Doxorubicin concentrations in plasma, peritoneal fluid, tumor nodules and normal tissue
As an example, the data obtained in these patients is shown in Fig. 1. In a single patient, plasma and peritoneal fluid concentrations of doxorubicin over the 90 min treatment were available. Also five tumor nodules on small bowel or its mesentery were available and five pieces of normal peritoneal surface from the small bowel were obtained. Over the 90 min 93% of the doxorubicin was cleared from the peritoneal cavity. Plasma concentrations and normal tissue concentrations peaked at 15 min; tumor tissue concentrations peaked at 90 min. AUC ratio of peritoneal fluid to plasma was 73, of tumor to plasma was 128 and of tumor tissue to peritoneal fluid was 1.8. The concentration of doxorubicin in tumor nodules and in normal tissues was consistently larger than in intraperitoneal fluid after 15 min.
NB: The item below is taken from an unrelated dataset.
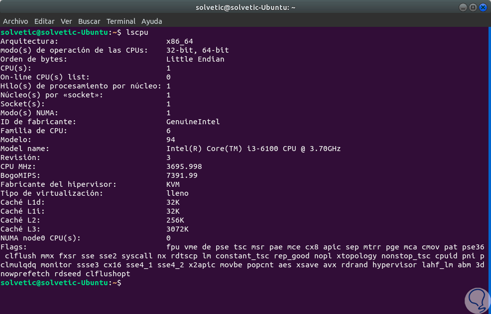Click the x86_64 architecture value
The width and height of the screenshot is (491, 314).
[179, 41]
Doxorubicin concentration in plasma, peritoneal fluid, tumor nodules and normal adjacent tissues. Data obtained from a single patient
Doxorubicin pharmacokinetics compared in appendiceal malignancy patients to mesothelioma patients
Plasma and peritoneal fluid concentrations were obtained in 20 appendiceal malignancy patients and 20 peritoneal mesothelioma patients and the data shown in Fig. 2. For both groups of patients taken together the AUC ratio peritoneal fluid to plasma was 90. A statistical analysis of the pharmacologic comparisons of doxorubicin in these two diseases is presented in Table 2. There was a statistically significant difference in the AUC peritoneal fluid to plasma ratio for these two diseases (P = 0.004).
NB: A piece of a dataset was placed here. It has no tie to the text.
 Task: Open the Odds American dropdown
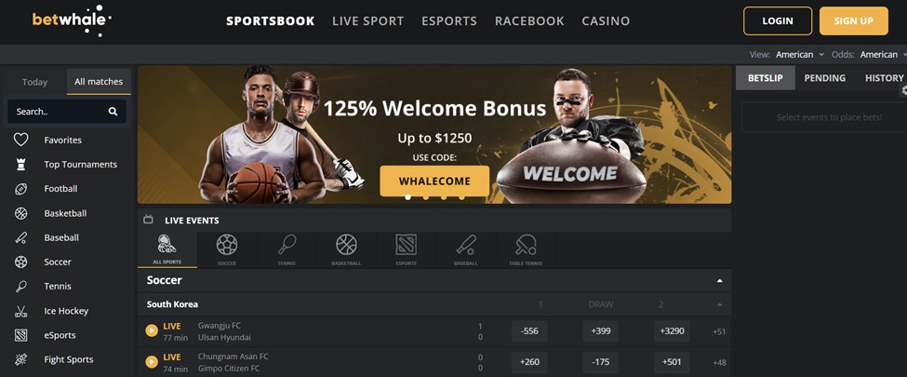[883, 54]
Comparison of doxorubicin pharmacodynamics in 20 patients with appendiceal malignancy and 20 patients with peritoneal mesothelioma. TN tumor nodule, PF peritoneal fluid, PL plasma
Doxorubicin pharmacokinetics compared in patients with two histologic types of appendiceal malignancy and in two histological types of peritoneal mesothelioma
In the patients with appendiceal malignancy, 8 had DPAM and 12 had PMCA. Figure 3 shows the peritoneal fluid and tumor tissue doxorubicin concentrations in patients with these two histological types of tumor. The peritoneal fluid concentrations were the same; the concentrations of doxorubicin in DPAM tumor nodules were statistically significantly elevated (P = 0.02) when compared to PMCA tumor nodules (P = 0.02). When the peritoneal fluid and tumor tissue doxorubicin concentrations in patients with a non-aggressive histologic type of peritoneal mesothelioma were compared to the aggressive histologic type no significant differences were observed.
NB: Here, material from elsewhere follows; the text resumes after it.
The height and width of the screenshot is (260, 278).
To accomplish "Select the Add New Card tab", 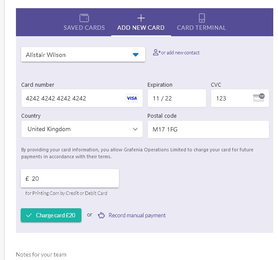I will point(141,22).
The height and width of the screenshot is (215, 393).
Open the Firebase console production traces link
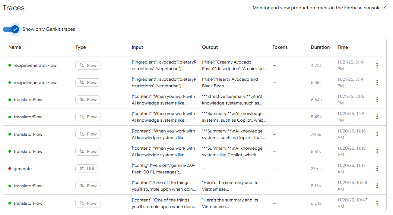click(316, 8)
Doxorubicin levels in appendiceal tumor tissue showing diffuse peritoneal adenomucinosis (DPAM) versus peritoneal mucinous carcinomatosis (PMCA). Peritoneal fluid concentrations are also shown. TN tumor nodule, PF peritoneal fluid
Doxorubicin pharmacokinetics compared in patients with intrapleural versus intraperitoneal chemotherapy administration
Four patients had the intrapleural administration of doxorubicin and 40 had intraperitoneal administration. The pharmacokinetics of intrapleural fluid versus intraperitoneal fluid were markedly different with a slower clearance of this drug from the pleural space (P = 0.008). Plasma concentrations were similar with a trend toward increased plasma levels at 90 min with pleural doxorubicin administration (Fig. 4).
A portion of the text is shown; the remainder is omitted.